Users Pay for Results, Not for the Process
Recently, I’ve been pondering: what is the true essence of a payment model?
One sentence: just pay.
These five words represent the most elegant promise in modern business. They mean—once the user pays, everything else is taken care of. No waiting, no learning, no repeated trial and error. The result emerges naturally, and value is delivered directly. What users are truly buying is a guaranteed outcome, not a complicated process.
Looking back at the evolution of many industries, the shift has fundamentally been from “paying for the process” to “paying for the result.” Renovations are no longer billed by the day but by the delivery standard; consulting is no longer charged by the hour but priced based on effectiveness; software subscriptions follow the same logic—you’re not buying code, but the ability to solve a problem. The process can be complex, but users want it hidden.
In other words, the best service is one that users don’t even notice exists.
This is also why I’ve always had reservations about the per-call, per-token billing model for large language models. The number of calls or tokens consumed doesn’t represent the value of the result. The output of these models is too uncertain—you may need multiple rounds of trial and error, constant prompting, and repeated validation just to get a “usable” answer. That experience feels more like “paying for uncertainty.” In the end, users aren’t paying for intelligence; they’re paying for chaos.
A truly sustainable business logic isn’t about making billing more complex—it’s about standardizing results.
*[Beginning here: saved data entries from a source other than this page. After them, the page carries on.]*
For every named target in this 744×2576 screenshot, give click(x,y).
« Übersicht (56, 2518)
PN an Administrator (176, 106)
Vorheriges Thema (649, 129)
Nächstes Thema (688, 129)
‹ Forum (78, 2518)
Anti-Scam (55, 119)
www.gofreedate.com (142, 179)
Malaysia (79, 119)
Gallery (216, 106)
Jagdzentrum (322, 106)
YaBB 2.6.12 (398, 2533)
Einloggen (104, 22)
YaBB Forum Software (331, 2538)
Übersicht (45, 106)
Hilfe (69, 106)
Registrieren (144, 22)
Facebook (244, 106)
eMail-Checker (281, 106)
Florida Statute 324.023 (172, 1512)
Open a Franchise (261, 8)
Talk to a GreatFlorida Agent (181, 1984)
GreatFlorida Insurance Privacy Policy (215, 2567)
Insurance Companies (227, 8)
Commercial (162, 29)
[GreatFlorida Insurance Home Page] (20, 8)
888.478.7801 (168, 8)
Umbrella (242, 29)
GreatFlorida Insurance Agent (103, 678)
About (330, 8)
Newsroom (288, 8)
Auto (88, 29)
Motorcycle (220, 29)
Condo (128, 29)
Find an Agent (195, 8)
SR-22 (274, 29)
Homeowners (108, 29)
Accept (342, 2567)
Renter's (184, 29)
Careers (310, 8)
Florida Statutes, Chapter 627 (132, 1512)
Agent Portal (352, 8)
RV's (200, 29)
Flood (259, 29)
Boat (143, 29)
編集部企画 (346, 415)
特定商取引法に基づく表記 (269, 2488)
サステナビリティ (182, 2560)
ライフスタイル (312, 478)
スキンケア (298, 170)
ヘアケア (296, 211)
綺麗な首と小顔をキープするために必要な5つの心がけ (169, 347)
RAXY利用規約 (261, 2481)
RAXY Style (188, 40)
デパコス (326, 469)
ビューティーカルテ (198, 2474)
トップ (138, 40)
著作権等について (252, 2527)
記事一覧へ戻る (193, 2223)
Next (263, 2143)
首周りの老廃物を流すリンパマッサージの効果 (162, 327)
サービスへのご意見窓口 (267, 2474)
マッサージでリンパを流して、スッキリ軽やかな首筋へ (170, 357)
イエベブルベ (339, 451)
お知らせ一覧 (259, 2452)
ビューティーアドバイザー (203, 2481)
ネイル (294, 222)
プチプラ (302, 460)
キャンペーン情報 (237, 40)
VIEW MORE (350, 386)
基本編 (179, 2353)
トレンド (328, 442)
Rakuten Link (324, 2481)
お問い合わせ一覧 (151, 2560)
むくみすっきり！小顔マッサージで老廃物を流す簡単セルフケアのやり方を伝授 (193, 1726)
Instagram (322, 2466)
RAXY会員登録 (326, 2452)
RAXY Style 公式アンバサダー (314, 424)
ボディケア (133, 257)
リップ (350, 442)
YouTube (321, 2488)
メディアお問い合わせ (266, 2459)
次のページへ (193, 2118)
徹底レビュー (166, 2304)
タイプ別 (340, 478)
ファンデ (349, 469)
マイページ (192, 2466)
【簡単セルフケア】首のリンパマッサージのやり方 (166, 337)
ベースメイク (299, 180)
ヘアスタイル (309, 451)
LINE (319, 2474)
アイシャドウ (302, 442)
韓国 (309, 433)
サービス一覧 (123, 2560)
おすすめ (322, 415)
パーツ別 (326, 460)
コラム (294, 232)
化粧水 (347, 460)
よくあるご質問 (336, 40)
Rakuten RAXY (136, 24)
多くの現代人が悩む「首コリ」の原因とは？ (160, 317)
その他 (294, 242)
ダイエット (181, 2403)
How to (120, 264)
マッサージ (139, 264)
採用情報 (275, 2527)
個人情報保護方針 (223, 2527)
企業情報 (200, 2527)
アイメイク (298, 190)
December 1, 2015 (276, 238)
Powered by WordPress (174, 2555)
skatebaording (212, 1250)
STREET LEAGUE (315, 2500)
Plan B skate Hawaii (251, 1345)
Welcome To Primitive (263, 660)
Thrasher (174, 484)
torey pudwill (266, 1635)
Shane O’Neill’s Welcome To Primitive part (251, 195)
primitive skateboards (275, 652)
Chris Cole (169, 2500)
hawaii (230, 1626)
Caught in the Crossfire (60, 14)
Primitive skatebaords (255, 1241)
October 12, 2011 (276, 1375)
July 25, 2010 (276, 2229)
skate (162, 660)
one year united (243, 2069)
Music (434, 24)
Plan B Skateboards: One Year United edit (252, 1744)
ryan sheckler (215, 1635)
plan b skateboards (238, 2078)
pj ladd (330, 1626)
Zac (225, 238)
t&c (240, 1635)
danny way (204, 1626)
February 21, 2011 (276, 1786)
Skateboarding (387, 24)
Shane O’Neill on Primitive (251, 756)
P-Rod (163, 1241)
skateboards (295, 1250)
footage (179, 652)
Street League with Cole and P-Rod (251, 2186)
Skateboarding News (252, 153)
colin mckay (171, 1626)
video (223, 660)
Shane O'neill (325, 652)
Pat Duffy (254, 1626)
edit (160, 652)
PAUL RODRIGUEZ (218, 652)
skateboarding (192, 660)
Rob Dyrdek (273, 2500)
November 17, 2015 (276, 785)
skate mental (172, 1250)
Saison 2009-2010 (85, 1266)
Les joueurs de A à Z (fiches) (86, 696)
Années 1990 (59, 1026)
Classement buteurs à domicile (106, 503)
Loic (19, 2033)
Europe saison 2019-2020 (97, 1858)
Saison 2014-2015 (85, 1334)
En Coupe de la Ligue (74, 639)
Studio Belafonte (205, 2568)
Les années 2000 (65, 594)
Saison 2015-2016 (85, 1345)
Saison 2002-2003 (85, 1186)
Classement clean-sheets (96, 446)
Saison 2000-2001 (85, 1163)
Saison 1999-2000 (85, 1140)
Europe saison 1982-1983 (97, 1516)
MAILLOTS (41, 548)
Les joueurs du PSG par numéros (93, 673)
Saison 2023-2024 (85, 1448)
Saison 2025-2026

Standardization means compressing the volatility of the process into deliverable certainty: fixed quality, reusable templates, stable output. For large language model products, this translates to—not selling APIs, but selling results. Not selling reasoning capabilities, but selling ready-to-use “outcomes”: a polished piece of copy, a competent block of code, a deployable solution.
Standardization makes “just pay” possible. Users shouldn’t have to understand tokens, call counts, or prompt engineering—these intermediate steps. The ideal product form is one where users simply pay and receive a “solved problem.” The shorter the path from payment to result, the more refined the experience; the fewer the distractions, the more solid the business model.
Perhaps a great product should be like water—you don’t need to know its flow; just turn on the tap, and it comes out naturally. What users want isn’t control, but certainty; not participation in the process, but peace of mind in the result.
Originally written in Chinese, translated by AI. Some nuances may differ from the original.